Glossary

Self-Consistency

Self-consistency (Wang et al. 2022) is a simple but effective technique for improving LLM reasoning quality. Rather than greedy-decoding a single chain-of-thought (CoT), sample $N$ different CoT traces with temperature and take the majority answer across them.

Algorithm:

  1. Prompt the model with a question + CoT instruction.
  2. Sample $N$ CoT traces with temperature $T > 0$ (typical $N = 20$ to $100$, $T = 0.7$).
  3. Extract the final answer from each trace.
  4. Return the most common answer (mode of the $N$ answers).

Why this works:

  • Diverse reasoning paths: with temperature, different runs explore different solution strategies. Errors tend to be path-specific while correct answers can often be reached via multiple paths.
  • Reduces variance: a wrong answer requires a flawed reasoning path; majority voting suppresses outliers.
  • Free quality improvement: no additional training required; just inference-time compute.

Empirical results: on grade-school math (GSM8K), self-consistency with $N = 40$ improved a 540B PaLM from ~57% to ~75% accuracy in the original paper. Similar gains across many reasoning benchmarks.

Variants:

Universal self-consistency (Chen et al. 2023): rather than majority voting on extracted answers, prompt the model to read all $N$ traces and select the most consistent. Useful when answers are open-ended.
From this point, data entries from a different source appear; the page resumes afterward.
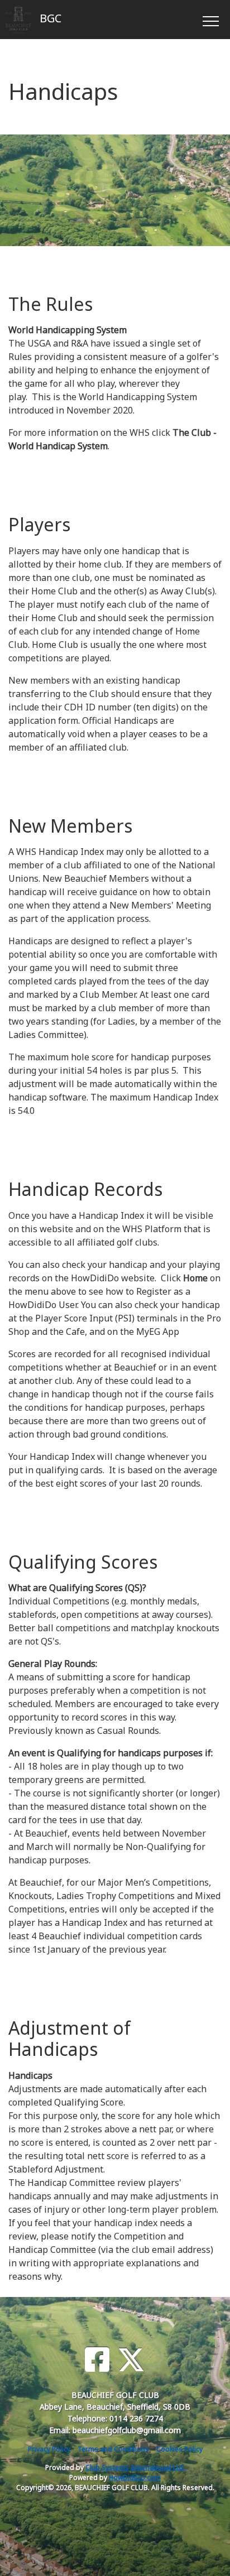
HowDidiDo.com (135, 2477)
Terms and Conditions (113, 2449)
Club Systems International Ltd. (135, 2467)
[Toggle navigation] (210, 19)
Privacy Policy (49, 2449)
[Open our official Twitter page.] (131, 2360)
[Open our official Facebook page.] (97, 2360)
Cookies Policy (179, 2449)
Weighted self-consistency: weight votes by the (model-estimated) confidence of each trace.

Self-consistency with verification: use a separate verifier model to score each trace; weight or filter votes accordingly.

Connections:

Self-consistency is one of several test-time compute techniques that trade inference cost for quality. Others include best-of-$N$ (sample $N$, score, pick best), tree-of-thoughts (search tree of candidate continuations), reasoning models (o1, DeepSeek-R1) that internalise extended CoT during training.

DeepSeek-R1 and OpenAI o1 went further: train models with reinforcement learning to internalise the multi-trace reasoning, so single-sample inference matches or exceeds self-consistency-style ensembling. The lineage from CoT prompting → self-consistency → reasoning models is the dominant trajectory of LLM reasoning capability development from 2022 to 2025.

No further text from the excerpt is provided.